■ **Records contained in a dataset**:
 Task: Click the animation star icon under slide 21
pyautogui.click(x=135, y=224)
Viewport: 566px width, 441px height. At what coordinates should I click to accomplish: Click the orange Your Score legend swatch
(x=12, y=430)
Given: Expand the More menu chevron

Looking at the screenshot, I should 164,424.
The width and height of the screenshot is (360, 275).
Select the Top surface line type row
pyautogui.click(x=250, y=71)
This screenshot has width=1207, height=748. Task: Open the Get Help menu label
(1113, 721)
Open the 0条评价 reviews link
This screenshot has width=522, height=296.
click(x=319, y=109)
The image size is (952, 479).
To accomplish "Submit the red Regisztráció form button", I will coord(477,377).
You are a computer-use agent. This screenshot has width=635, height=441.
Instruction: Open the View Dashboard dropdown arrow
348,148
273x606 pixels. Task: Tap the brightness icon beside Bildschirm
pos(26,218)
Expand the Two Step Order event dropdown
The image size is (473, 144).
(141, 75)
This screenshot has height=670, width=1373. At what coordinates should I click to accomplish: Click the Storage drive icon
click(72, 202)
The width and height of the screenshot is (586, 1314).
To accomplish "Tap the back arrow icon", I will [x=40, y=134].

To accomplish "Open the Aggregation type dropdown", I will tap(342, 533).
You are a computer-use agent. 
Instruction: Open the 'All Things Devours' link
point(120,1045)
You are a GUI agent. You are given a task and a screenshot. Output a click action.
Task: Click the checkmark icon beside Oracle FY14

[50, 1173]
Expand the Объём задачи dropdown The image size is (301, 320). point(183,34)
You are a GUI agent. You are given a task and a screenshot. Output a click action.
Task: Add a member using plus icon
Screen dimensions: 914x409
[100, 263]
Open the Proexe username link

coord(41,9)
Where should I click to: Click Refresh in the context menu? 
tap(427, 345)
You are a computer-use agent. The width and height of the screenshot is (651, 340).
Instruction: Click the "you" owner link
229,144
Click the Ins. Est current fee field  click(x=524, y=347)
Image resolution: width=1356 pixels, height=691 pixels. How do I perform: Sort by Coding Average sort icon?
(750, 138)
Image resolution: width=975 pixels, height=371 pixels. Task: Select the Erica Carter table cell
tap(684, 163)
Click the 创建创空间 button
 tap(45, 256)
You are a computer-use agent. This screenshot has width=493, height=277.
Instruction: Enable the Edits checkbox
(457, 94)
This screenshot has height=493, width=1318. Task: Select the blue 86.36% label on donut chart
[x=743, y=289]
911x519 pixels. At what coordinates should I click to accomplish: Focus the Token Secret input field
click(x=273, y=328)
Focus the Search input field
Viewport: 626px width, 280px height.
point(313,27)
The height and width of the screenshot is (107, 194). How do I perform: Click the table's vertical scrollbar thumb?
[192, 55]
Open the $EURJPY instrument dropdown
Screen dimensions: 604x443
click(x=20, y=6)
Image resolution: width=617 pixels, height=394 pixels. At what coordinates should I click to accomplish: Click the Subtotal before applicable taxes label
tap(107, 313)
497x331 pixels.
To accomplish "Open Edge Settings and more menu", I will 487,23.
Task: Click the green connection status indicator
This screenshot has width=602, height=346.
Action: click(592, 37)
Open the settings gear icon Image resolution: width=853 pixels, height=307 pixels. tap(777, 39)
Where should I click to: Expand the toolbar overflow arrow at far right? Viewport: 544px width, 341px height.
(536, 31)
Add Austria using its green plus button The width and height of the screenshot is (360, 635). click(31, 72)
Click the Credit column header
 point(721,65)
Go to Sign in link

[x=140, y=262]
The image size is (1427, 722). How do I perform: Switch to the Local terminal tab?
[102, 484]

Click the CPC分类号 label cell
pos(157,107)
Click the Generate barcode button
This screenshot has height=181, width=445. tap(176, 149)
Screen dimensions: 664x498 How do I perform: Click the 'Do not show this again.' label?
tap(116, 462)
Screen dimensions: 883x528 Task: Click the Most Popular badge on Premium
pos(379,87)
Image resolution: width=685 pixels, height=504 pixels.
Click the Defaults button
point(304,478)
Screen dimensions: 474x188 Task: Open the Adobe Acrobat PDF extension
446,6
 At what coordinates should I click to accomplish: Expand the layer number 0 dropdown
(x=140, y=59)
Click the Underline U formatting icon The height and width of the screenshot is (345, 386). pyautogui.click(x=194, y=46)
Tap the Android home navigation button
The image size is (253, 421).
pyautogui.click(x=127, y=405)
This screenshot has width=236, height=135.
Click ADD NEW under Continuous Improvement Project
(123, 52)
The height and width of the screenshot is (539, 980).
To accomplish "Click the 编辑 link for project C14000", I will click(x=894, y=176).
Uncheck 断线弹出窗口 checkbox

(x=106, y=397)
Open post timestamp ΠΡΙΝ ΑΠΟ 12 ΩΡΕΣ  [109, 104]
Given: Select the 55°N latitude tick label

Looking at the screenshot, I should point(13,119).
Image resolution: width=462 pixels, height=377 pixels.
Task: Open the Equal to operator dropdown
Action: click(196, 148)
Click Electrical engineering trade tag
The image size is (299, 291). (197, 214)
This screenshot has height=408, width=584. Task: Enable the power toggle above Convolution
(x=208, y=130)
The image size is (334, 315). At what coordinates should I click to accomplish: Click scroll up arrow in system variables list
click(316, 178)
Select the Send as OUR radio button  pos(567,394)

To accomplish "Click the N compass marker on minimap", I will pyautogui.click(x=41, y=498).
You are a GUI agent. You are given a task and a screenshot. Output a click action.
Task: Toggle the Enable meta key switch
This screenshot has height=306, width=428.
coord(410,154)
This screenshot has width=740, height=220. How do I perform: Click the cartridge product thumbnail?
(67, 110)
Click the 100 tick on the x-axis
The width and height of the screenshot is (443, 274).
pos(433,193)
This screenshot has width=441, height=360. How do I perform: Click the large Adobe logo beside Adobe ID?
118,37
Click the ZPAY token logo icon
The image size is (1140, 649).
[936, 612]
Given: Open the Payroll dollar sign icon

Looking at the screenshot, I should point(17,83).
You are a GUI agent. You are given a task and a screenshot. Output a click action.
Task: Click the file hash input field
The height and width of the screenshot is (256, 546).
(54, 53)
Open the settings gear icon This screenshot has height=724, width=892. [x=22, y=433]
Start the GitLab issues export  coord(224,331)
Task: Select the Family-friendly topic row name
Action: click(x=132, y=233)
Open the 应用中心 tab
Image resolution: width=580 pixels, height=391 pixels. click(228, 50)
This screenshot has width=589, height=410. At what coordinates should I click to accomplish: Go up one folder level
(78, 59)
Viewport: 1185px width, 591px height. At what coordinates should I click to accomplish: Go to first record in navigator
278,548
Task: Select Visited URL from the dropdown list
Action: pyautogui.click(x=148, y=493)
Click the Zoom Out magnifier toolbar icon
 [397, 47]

■ **Work request**: Go through the records and set every one down exactly.

■ **Task response**:
 Task: Click the animation star icon under slide 21
pyautogui.click(x=135, y=224)
Viewport: 566px width, 441px height. At what coordinates should I click to accomplish: Click the orange Your Score legend swatch
(x=12, y=430)
Given: Expand the More menu chevron

Looking at the screenshot, I should 164,424.
The width and height of the screenshot is (360, 275).
Select the Top surface line type row
pyautogui.click(x=250, y=71)
This screenshot has width=1207, height=748. Task: Open the Get Help menu label
(1113, 721)
Open the 0条评价 reviews link
This screenshot has width=522, height=296.
click(x=319, y=109)
The image size is (952, 479).
To accomplish "Submit the red Regisztráció form button", I will coord(477,377).
You are a computer-use agent. This screenshot has width=635, height=441.
Instruction: Open the View Dashboard dropdown arrow
348,148
273x606 pixels. Task: Tap the brightness icon beside Bildschirm
pos(26,218)
Expand the Two Step Order event dropdown
The image size is (473, 144).
(141, 75)
This screenshot has height=670, width=1373. At what coordinates should I click to accomplish: Click the Storage drive icon
click(72, 202)
The width and height of the screenshot is (586, 1314).
To accomplish "Tap the back arrow icon", I will [x=40, y=134].

To accomplish "Open the Aggregation type dropdown", I will tap(342, 533).
You are a computer-use agent. 
Instruction: Open the 'All Things Devours' link
point(120,1045)
You are a GUI agent. You are given a task and a screenshot. Output a click action.
Task: Click the checkmark icon beside Oracle FY14

[50, 1173]
Expand the Объём задачи dropdown The image size is (301, 320). point(183,34)
You are a GUI agent. You are given a task and a screenshot. Output a click action.
Task: Add a member using plus icon
Screen dimensions: 914x409
[100, 263]
Open the Proexe username link

coord(41,9)
Where should I click to: Click Refresh in the context menu? 
tap(427, 345)
You are a computer-use agent. The width and height of the screenshot is (651, 340).
Instruction: Click the "you" owner link
229,144
Click the Ins. Est current fee field  click(x=524, y=347)
Image resolution: width=1356 pixels, height=691 pixels. How do I perform: Sort by Coding Average sort icon?
(750, 138)
Image resolution: width=975 pixels, height=371 pixels. Task: Select the Erica Carter table cell
tap(684, 163)
Click the 创建创空间 button
 tap(45, 256)
You are a computer-use agent. This screenshot has width=493, height=277.
Instruction: Enable the Edits checkbox
(457, 94)
This screenshot has height=493, width=1318. Task: Select the blue 86.36% label on donut chart
[x=743, y=289]
911x519 pixels. At what coordinates should I click to accomplish: Focus the Token Secret input field
click(x=273, y=328)
Focus the Search input field
Viewport: 626px width, 280px height.
point(313,27)
The height and width of the screenshot is (107, 194). How do I perform: Click the table's vertical scrollbar thumb?
[192, 55]
Open the $EURJPY instrument dropdown
Screen dimensions: 604x443
click(x=20, y=6)
Image resolution: width=617 pixels, height=394 pixels. At what coordinates should I click to accomplish: Click the Subtotal before applicable taxes label
tap(107, 313)
497x331 pixels.
To accomplish "Open Edge Settings and more menu", I will 487,23.
Task: Click the green connection status indicator
This screenshot has width=602, height=346.
Action: click(592, 37)
Open the settings gear icon Image resolution: width=853 pixels, height=307 pixels. tap(777, 39)
Where should I click to: Expand the toolbar overflow arrow at far right? Viewport: 544px width, 341px height.
(536, 31)
Add Austria using its green plus button The width and height of the screenshot is (360, 635). click(31, 72)
Click the Credit column header
 point(721,65)
Go to Sign in link

[x=140, y=262]
The image size is (1427, 722). How do I perform: Switch to the Local terminal tab?
[102, 484]

Click the CPC分类号 label cell
pos(157,107)
Click the Generate barcode button
This screenshot has height=181, width=445. tap(176, 149)
Screen dimensions: 664x498 How do I perform: Click the 'Do not show this again.' label?
tap(116, 462)
Screen dimensions: 883x528 Task: Click the Most Popular badge on Premium
pos(379,87)
Image resolution: width=685 pixels, height=504 pixels.
Click the Defaults button
point(304,478)
Screen dimensions: 474x188 Task: Open the Adobe Acrobat PDF extension
446,6
 At what coordinates should I click to accomplish: Expand the layer number 0 dropdown
(x=140, y=59)
Click the Underline U formatting icon The height and width of the screenshot is (345, 386). pyautogui.click(x=194, y=46)
Tap the Android home navigation button
The image size is (253, 421).
pyautogui.click(x=127, y=405)
This screenshot has width=236, height=135.
Click ADD NEW under Continuous Improvement Project
(123, 52)
The height and width of the screenshot is (539, 980).
To accomplish "Click the 编辑 link for project C14000", I will click(x=894, y=176).
Uncheck 断线弹出窗口 checkbox

(x=106, y=397)
Open post timestamp ΠΡΙΝ ΑΠΟ 12 ΩΡΕΣ  [109, 104]
Given: Select the 55°N latitude tick label

Looking at the screenshot, I should point(13,119).
Image resolution: width=462 pixels, height=377 pixels.
Task: Open the Equal to operator dropdown
Action: click(196, 148)
Click Electrical engineering trade tag
The image size is (299, 291). (197, 214)
This screenshot has height=408, width=584. Task: Enable the power toggle above Convolution
(x=208, y=130)
The image size is (334, 315). At what coordinates should I click to accomplish: Click scroll up arrow in system variables list
click(316, 178)
Select the Send as OUR radio button  pos(567,394)

To accomplish "Click the N compass marker on minimap", I will pyautogui.click(x=41, y=498).
You are a GUI agent. You are given a task and a screenshot. Output a click action.
Task: Toggle the Enable meta key switch
This screenshot has height=306, width=428.
coord(410,154)
This screenshot has width=740, height=220. How do I perform: Click the cartridge product thumbnail?
(67, 110)
Click the 100 tick on the x-axis
The width and height of the screenshot is (443, 274).
pos(433,193)
This screenshot has width=441, height=360. How do I perform: Click the large Adobe logo beside Adobe ID?
118,37
Click the ZPAY token logo icon
The image size is (1140, 649).
[936, 612]
Given: Open the Payroll dollar sign icon

Looking at the screenshot, I should point(17,83).
You are a GUI agent. You are given a task and a screenshot. Output a click action.
Task: Click the file hash input field
The height and width of the screenshot is (256, 546).
(54, 53)
Open the settings gear icon This screenshot has height=724, width=892. [x=22, y=433]
Start the GitLab issues export  coord(224,331)
Task: Select the Family-friendly topic row name
Action: click(x=132, y=233)
Open the 应用中心 tab
Image resolution: width=580 pixels, height=391 pixels. click(228, 50)
This screenshot has width=589, height=410. At what coordinates should I click to accomplish: Go up one folder level
(78, 59)
Viewport: 1185px width, 591px height. At what coordinates should I click to accomplish: Go to first record in navigator
278,548
Task: Select Visited URL from the dropdown list
Action: pyautogui.click(x=148, y=493)
Click the Zoom Out magnifier toolbar icon
 [397, 47]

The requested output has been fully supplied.